How a cisgender woman make her way through this transitional time depends on the woman herself; each woman has her own story of her making her way through this. What’s tricky about figuring out the signs of perimenopause is they can resemble PMS or pregnancy, including irritability (though Our Bodies, Ourselves For A New Century debates this idea (p.558), tender breasts, a missed period, and/or migraines. Medical people say that perimenopause shows itself in these combination of signs, too, along with the above-mentioned ones (again, your experience may vary):
1) A definite change in one’s period: this can range from experiencing a noticeably heavier or lighter flow, a more or less frequent period, and/or a shorter or longer period.
2) The famous “hot flashes” and/or “night sweats.”
4) Vaginal dryness due to thinning vaginal wall–Our Bodies, Ourselves For A New Century cautions women to practice safer sex during this time because the thinning may lead to tears that could make them susceptible to HIV. (p. 563)
6) Decreased fertility: A quick note here: though a cisgender woman’s fertility is decreasing during this time doesn’t mean she’s won’t get pregnant at all. As long as she’s menstruating–and doesn’t have her tubes tied or is using another birth-control method–she has a possibility of getting pregnant.
7) Lowered libido: This one’s is a bit fuzzy. For some women, their libido isn’t lowered at all but heightened because she is hitting her aforementioned sexual peak. For some women, they may find themselves not wanting to have sex, be it solo or partnered, like they used to, partly because of the discomfort, even pain, from vaginal dryness and other changes in the vaginal area during this transition. And for some women, it’s not so much a lowered libido as it is not quite finding the right outlet for their needs and desires, be it finding the right partner and/or toys. And some women may be taking drugs that lower their libido.

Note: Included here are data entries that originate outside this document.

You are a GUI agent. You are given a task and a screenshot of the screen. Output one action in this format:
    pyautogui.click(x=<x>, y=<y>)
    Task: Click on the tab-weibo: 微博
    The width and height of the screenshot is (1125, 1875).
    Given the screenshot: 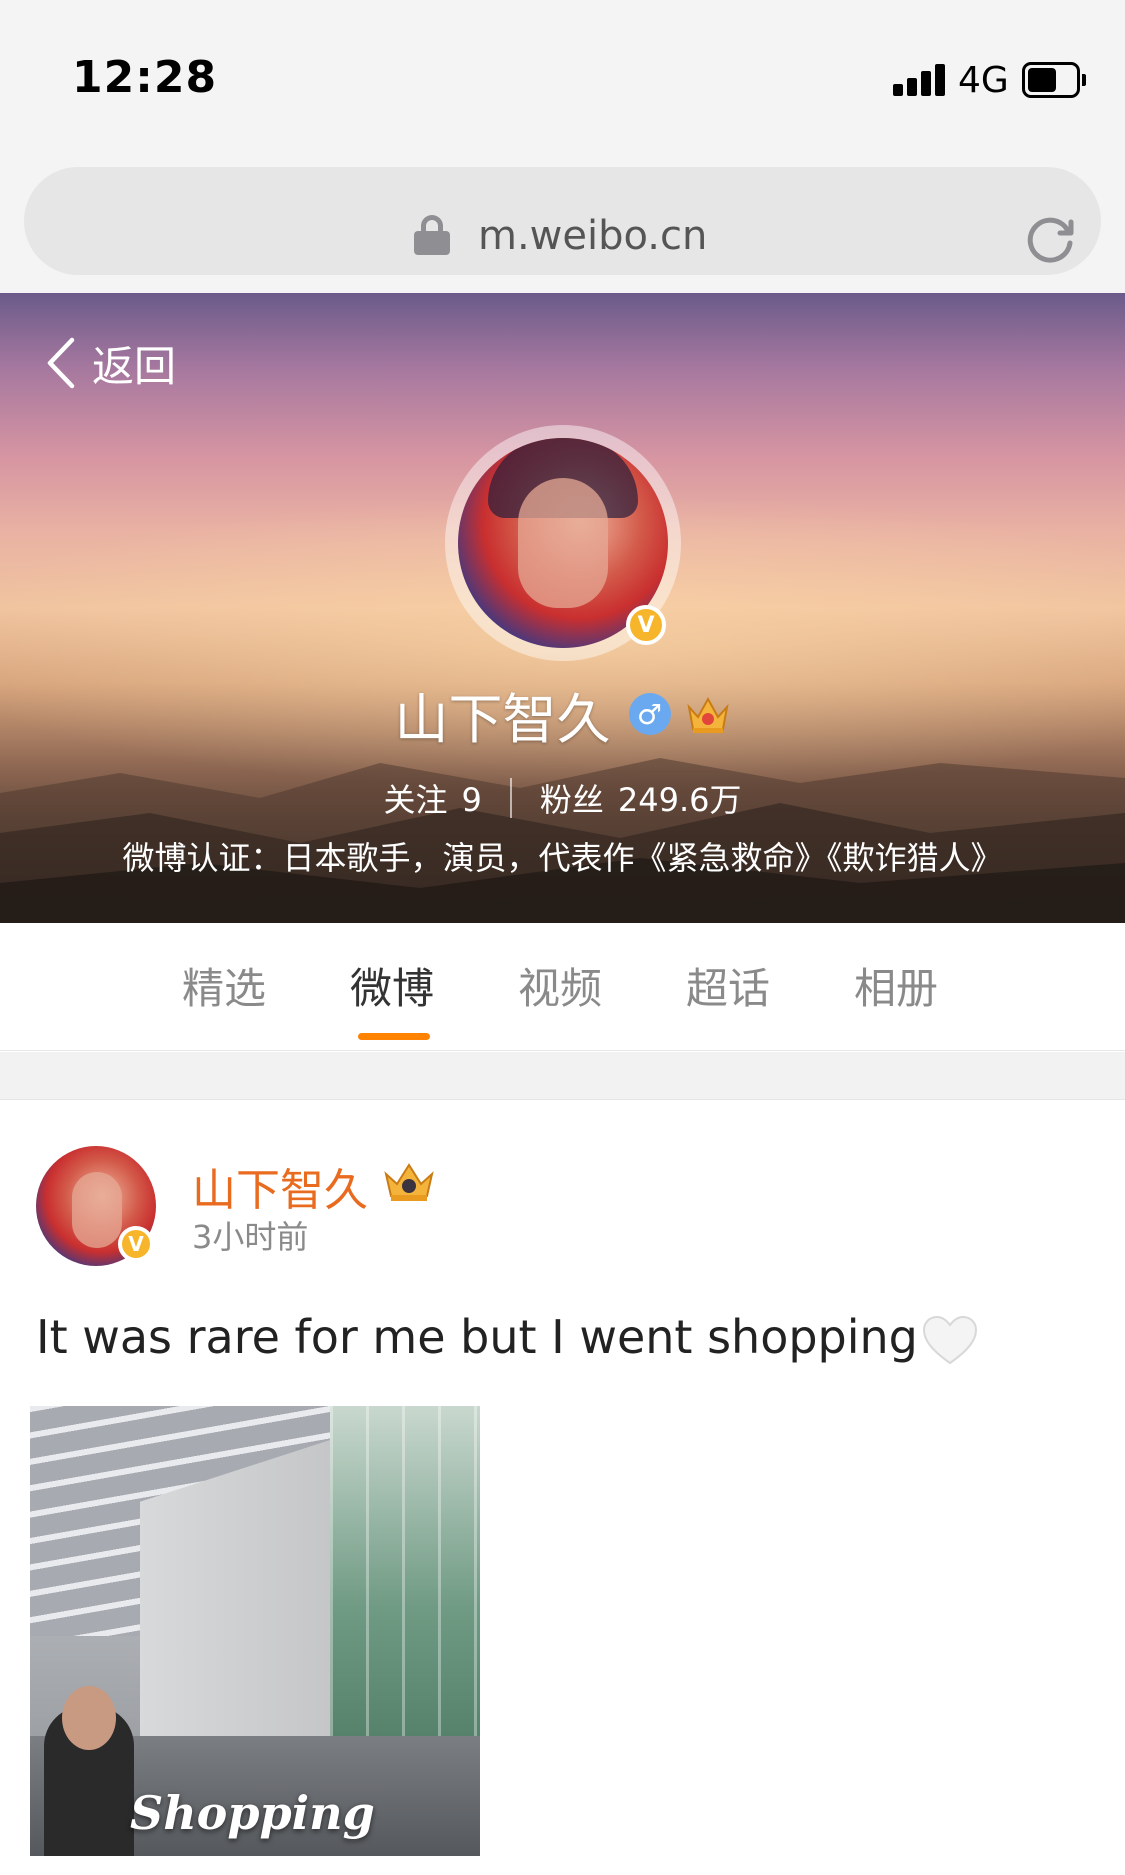 What is the action you would take?
    pyautogui.click(x=392, y=986)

8) Weight gain: this is a fraught one. Some medical folks claim that, as a person ages, not only does it become harder to lose weight, but the weight gathers in one part of the body: the belly, Some experts say that the weight is not so much related to perimenopause itself but the larger aging process. Then again, we live in both an ageist and fat phobic society, which means that we need to counter the stereotypes about aging and being of size.
So, I’m still trying to figure out why my horniness had so much bite during the month. Yes, I’m off my birth control pills–I’m doing the whole quirky-alone thing for a year, so I don’t need to take them–which led to my feeling my body ovulate for a first time in a long while. But I’ve gotten off The Pill before and never had that knocked-breathless feeling before. Yes, I do my Kegels and masturbate, which does help with orgasms. I also know what I like sexually and am not shy about telling a partner. So, yeah, I just may be reaching my very own sexual peak…and, considering some of what I listed, I also may be in my very own perimenopause.
Again, your mileage may vary as your reach your own mountaintop.